O juiz não resistiu:

— O senhor tem alguma predileção por nomes de aves de rapina?

Falcão (ou Baiano) esboçou raro sorriso, e repetiu:

— Permaneço em silêncio.

Semana passada, dez dias depois desse interrogatório, ele recebeu uma sentença de 16 anos e quatro meses de prisão — similar à aplicada pelo Supremo Tribunal Federal (STF) à empresária Katia Rabello, acionista do Banco Rural, por lavagem de dinheiro no caso do mensalão.

“A prova aqui é documental, clara como a luz do dia”, escreveu o juiz Sergio Moro, indicando a extensa documentação recebida da Justiça suíça sobre as transações de Fernando Baiano, reconhecido como operador financeiro de líderes do PMDB em negócios na Petrobras.
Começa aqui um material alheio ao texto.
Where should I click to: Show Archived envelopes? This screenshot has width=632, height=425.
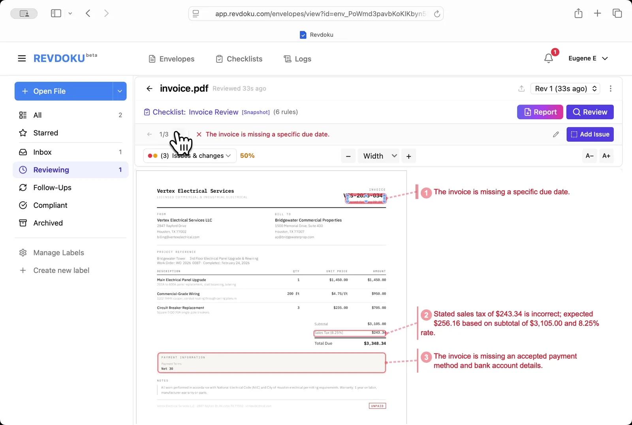(x=47, y=223)
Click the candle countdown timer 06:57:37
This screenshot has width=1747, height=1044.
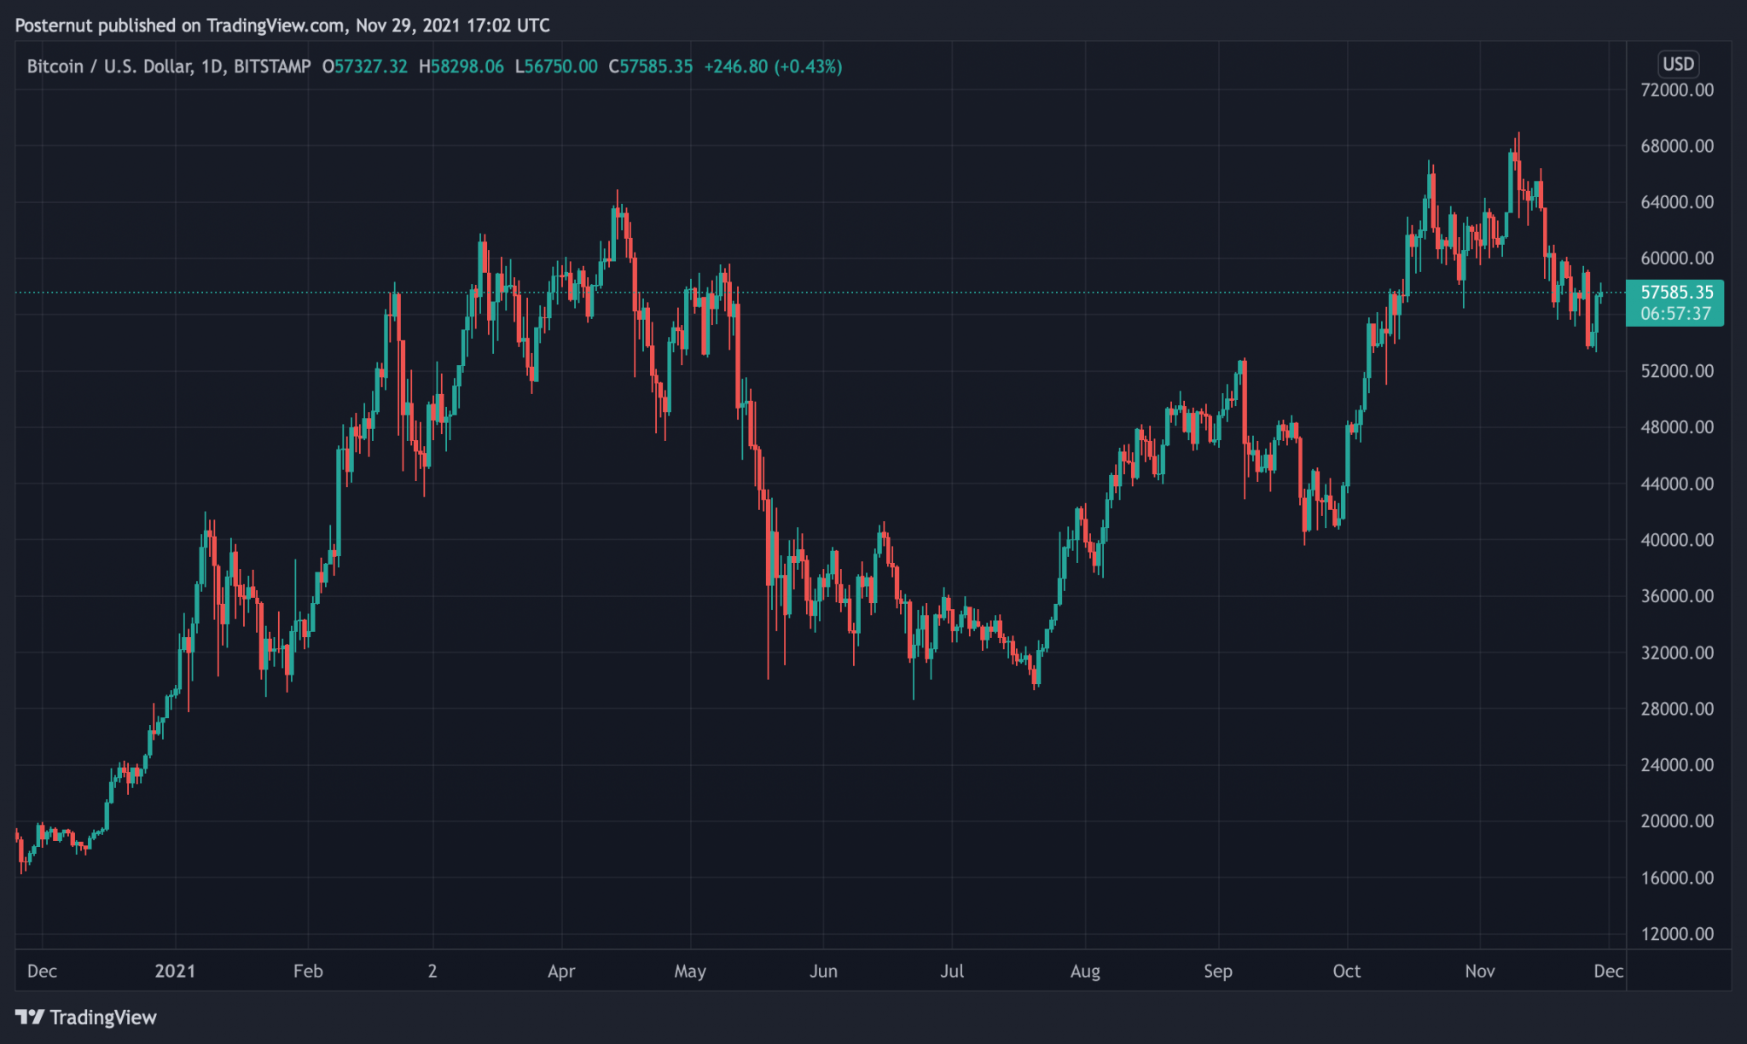coord(1675,314)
Baiano teve a pena agravada num dos processos porque até o último dia 17 não havia revelado o destino de metade do dinheiro embolsado como “consultor” num negócio de US$ 1,2 bilhão da Petrobras com os grupos Samsung Heavy Industries (Coreia do Sul) e Mitsui (Japão), para compra de dois navios-sonda. “A única consultoria efetivamente prestada foi a de negociar e pagar propina”, registrou Moro, indicando provas de que o custo da corrupção estava embutido no valor dos contratos.

O Ministério Público Federal segue o rastro deixado por Baiano nas praças financeiras de Estados Unidos, Grã-Bretanha, Espanha, França, Japão, China e Uruguai. Apenas pela operação de venda dos navios-sonda à Petrobras, Baiano recebeu cerca de US$ 30 milhões, que repassou para contas de diferentes empresas situadas em paraísos fiscais.

Suíça

Dividiu o dinheiro com o ex-diretor Internacional da Petrobras Nestor Cerveró e o presidente da Câmara dos Deputados, Eduardo Cunha (PMDB-RJ), segundo a denúncia já formulada pelo Ministério Público. Já foram localizados pouco mais de US$ 14 milhões, com auxílio das promotorias da Suíça e da França.

Estão em investigação no exterior outras contas usadas na lavagem da propina paga diretamente por Júlio Camargo, agente do estaleiro coreano Samsung, que construiu os navios para a Petrobras. Os documentos ainda não foram apresentados ao MP brasileiro.

Parte do dinheiro foi lavada em Nova York. Deverá resultar em processo criminal nos EUA. Júlio Camargo sacou US$ 3 milhões de uma conta que mantinha no banco Merrill Lynch.

Camargo estava numa “emergência”, confessou em juízo, para pagar subornos a Baiano e a Eduardo Cunha, que, nesse caso, eram parceiros do diretor da área Internacional da Petrobras.

Havia uma pendência de US$ 15 milhões. Baiano insistia na cobrança, enquanto o deputado Cunha pressionava na Câmara, induzindo órgãos públicos a investigar supostas irregularidades nas empresas que Camargo representava.

Em setembro de 2011, reuniram-se num escritório do Leblon: “Ele [Cunha], extremamente amistoso, dizia que ele não tinha nada pessoal contra mim, mas que havia um débito meu, e que isso estava atrapalhando”, contou Camargo, no tribunal.